:: Available data ::
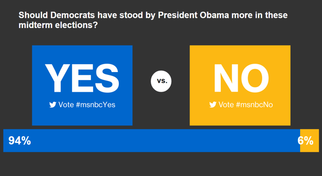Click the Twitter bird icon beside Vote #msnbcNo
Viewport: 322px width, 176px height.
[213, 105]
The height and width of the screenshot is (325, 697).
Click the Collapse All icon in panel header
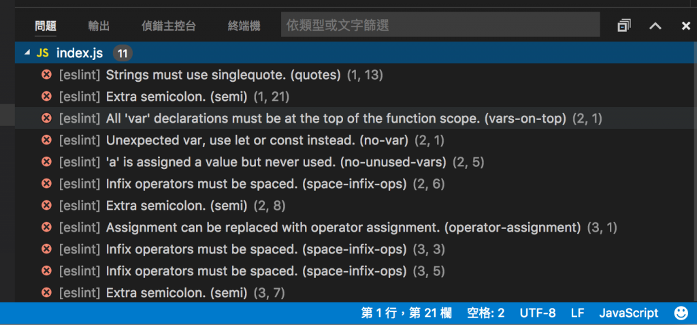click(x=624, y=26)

--

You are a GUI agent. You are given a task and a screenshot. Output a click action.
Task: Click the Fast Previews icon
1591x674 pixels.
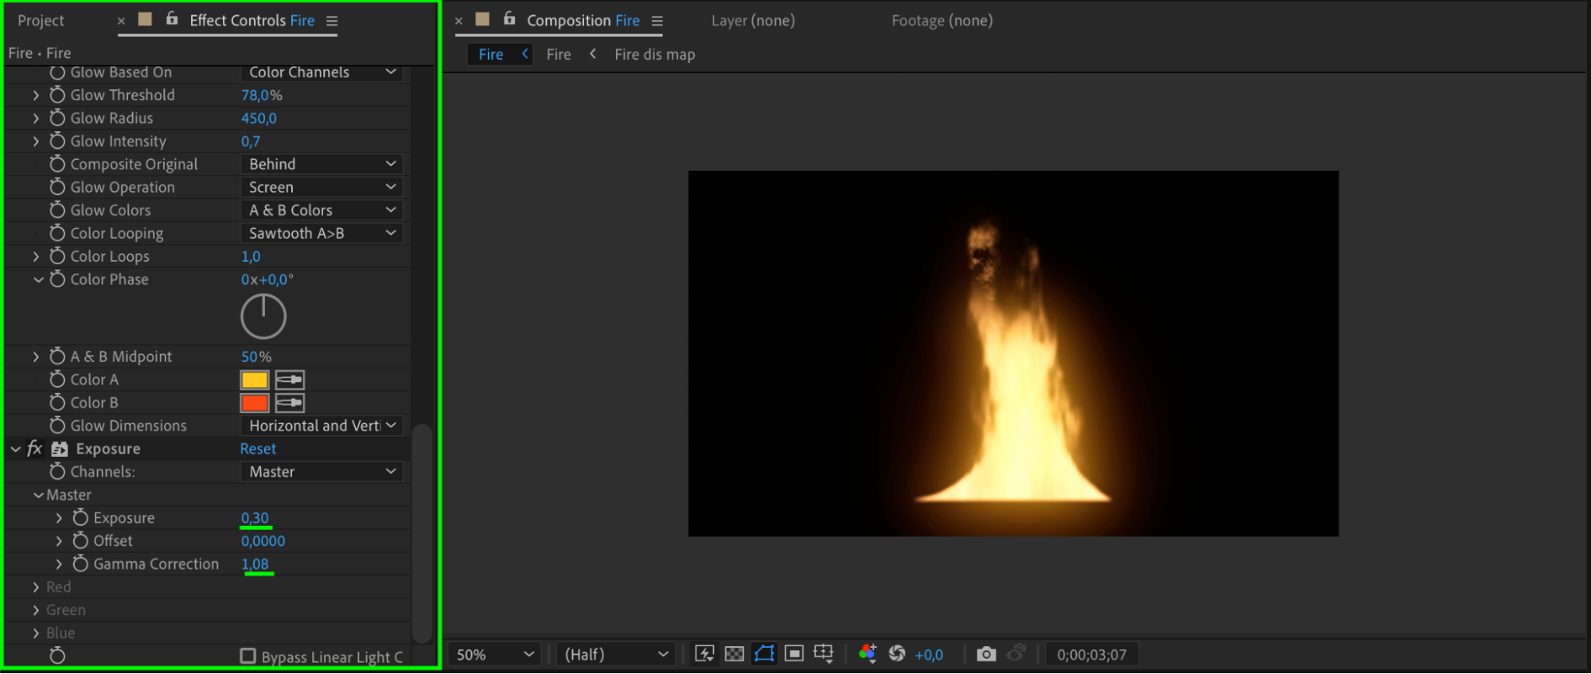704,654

* * *

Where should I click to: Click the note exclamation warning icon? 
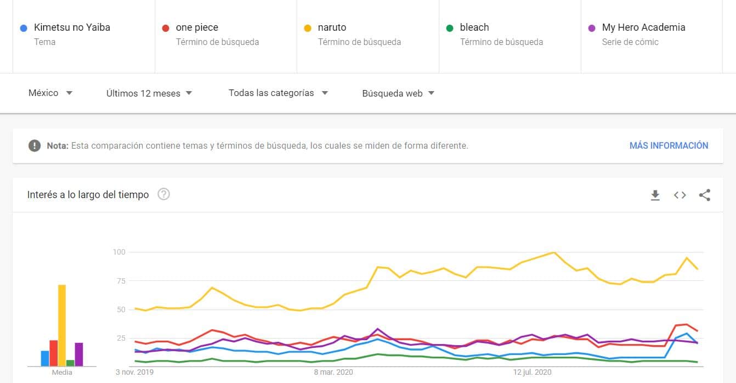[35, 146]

:: What is needed ::
Rewrite the lines from the line containing "Click the Twitter" through the line containing "click(x=624, y=26)", both included, as a numbered list without blank lines. Leave the pictures out.

:: Right answer ::
1. Click the Twitter bird icon beside Vote #msnbcNo
2. Viewport: 322px width, 176px height.
3. [213, 105]
4. The height and width of the screenshot is (325, 697).
5. Click the Collapse All icon in panel header
6. click(x=624, y=26)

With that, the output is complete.